* [SET EXERCISE A] In the listing, rewrite the lines from the one containing "You are a computer-use" through the one containing "Instruction: Open the Insert ribbon tab", inclusive, swapping "Insert" for "Home" and leaving everything else unchanged.

20th September 2021

Book in Focus

A Philosopher Looks at the Natural World

Twenty-One Acres of Common Ground

By Daniel C. Fouke

The following text is adapted from the Prologue

Having settled ourselves into our new home, wreck that it is, we exit through the front door and make our way across the concrete parking lot. It extends, twenty feet wide, across the southern front of the house and turns into a parking lot on the west side. On our left, we pass the driveway—a gravel road with parallel strips of concrete textured with grooves for traction, sweeping straight down like a ski slope to the street 350 feet below. On this driveway, a previous owner of the house once put his newly purchased tractor into neutral, causing it to roll towards the street. Unable to put it into gear, he hit the driveway, picking up speed as he found his brakes too weak to stop him. Still unable to stop when he hit the street, he crashed into the trees and rolled down a ravine on the other side, losing one of his legs as a result. I am reminded of this accident as we head up the steep road cut into the hill that takes us roughly 190 yards to the plateau on the top of our property, machetes and tent in hand. Once we reach this spot, we pass through a seven-acre field, now growing alfalfa, and reach the eleven acres of woodlands.

* [INPUT FOR THIS TASK]

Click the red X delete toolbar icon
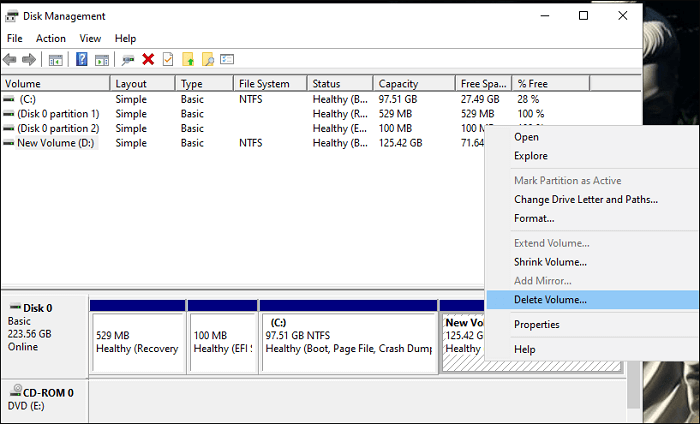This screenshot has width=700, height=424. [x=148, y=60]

---

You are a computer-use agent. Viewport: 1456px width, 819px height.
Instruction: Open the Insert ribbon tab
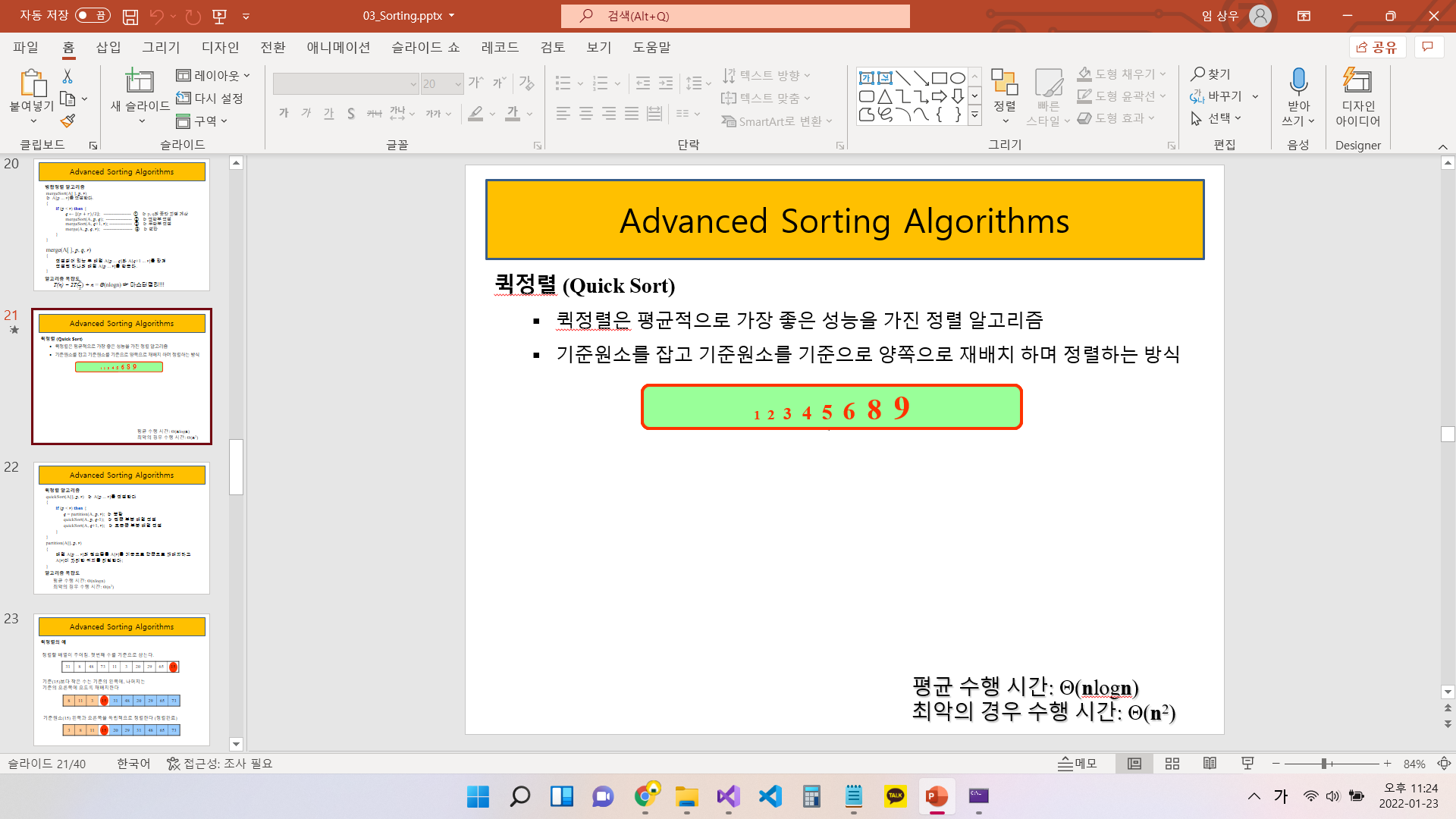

---

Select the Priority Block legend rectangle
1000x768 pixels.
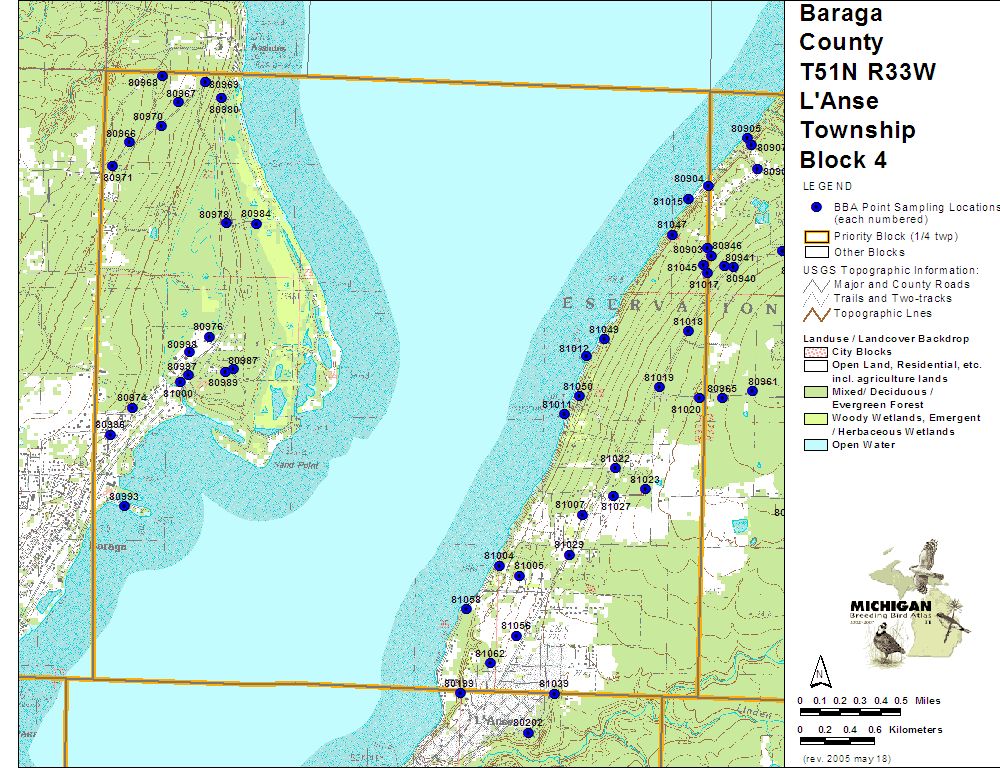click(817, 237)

* [SET EXERCISE B] List every distance in the prologue excerpt that is given in feet or yards.

* [SOLUTION A]
You are a computer-use agent. Viewport: 1456px width, 819px height.
Instruction: Open the Home ribbon tab

* [SOLUTION B]
- twenty feet (the width of the concrete parking lot)
- 350 feet (from the driveway down to the street)
- roughly 190 yards (the steep road up to the plateau)